Saved entries:
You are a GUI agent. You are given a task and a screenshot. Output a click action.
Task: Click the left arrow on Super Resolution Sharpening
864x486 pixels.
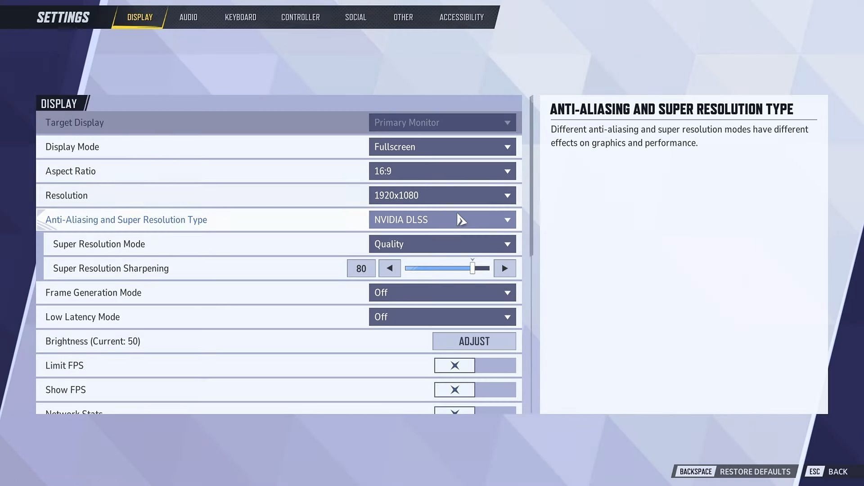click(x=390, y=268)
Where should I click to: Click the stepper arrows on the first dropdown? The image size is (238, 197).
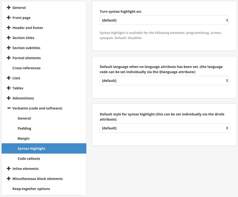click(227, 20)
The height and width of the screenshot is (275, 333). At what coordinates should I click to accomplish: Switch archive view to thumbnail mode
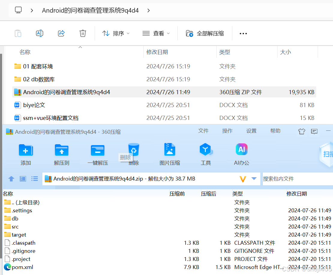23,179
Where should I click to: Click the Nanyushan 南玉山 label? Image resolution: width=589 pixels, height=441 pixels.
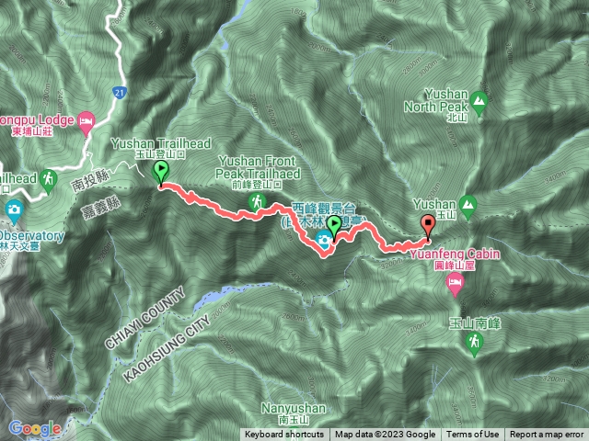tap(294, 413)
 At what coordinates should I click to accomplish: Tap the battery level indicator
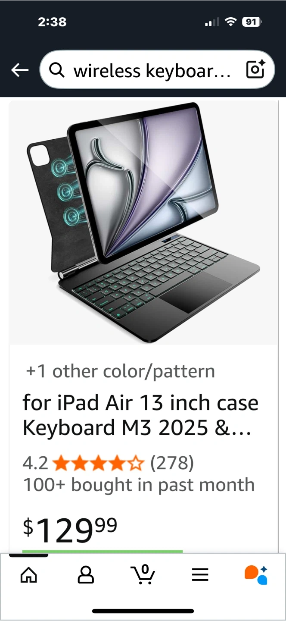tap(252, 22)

==

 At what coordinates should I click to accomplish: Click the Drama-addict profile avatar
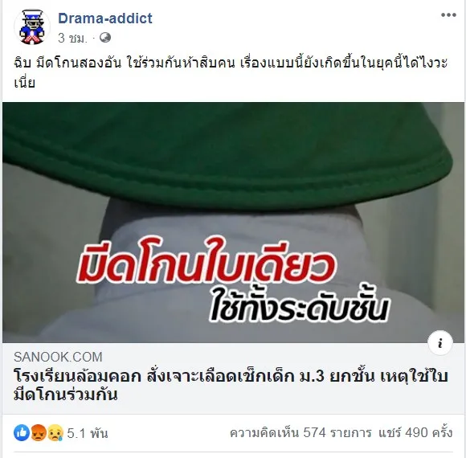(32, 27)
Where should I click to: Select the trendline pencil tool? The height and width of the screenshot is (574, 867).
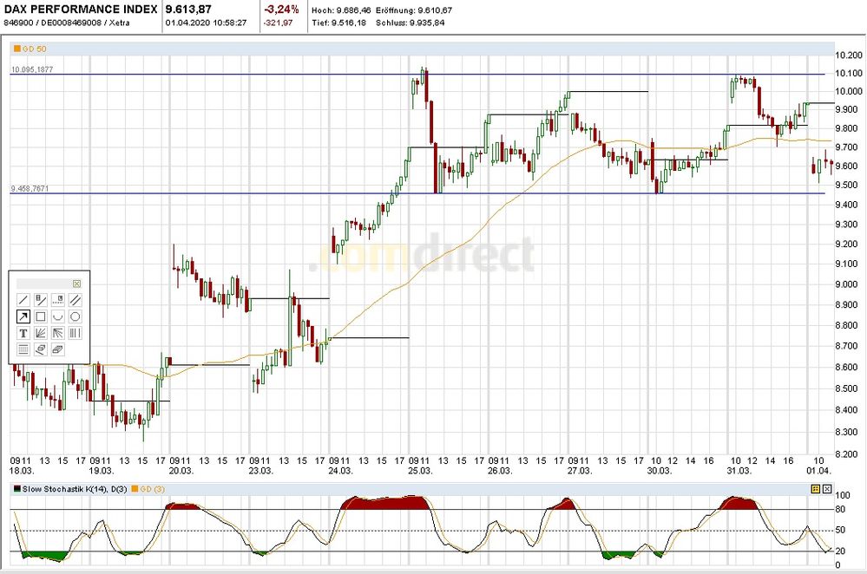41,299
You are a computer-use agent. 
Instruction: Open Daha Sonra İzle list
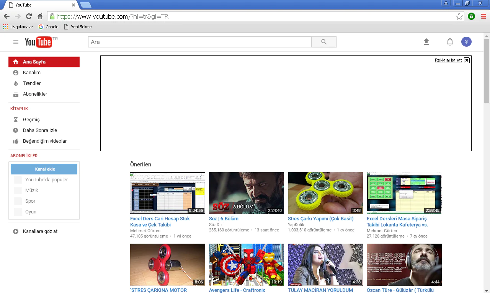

## Task statement
Gather each line in the data that holds the string "agent".

## Answer box
You are a GUI agent. You are given a task and a screenshot. Output a click action.
You are a computer-use agent. 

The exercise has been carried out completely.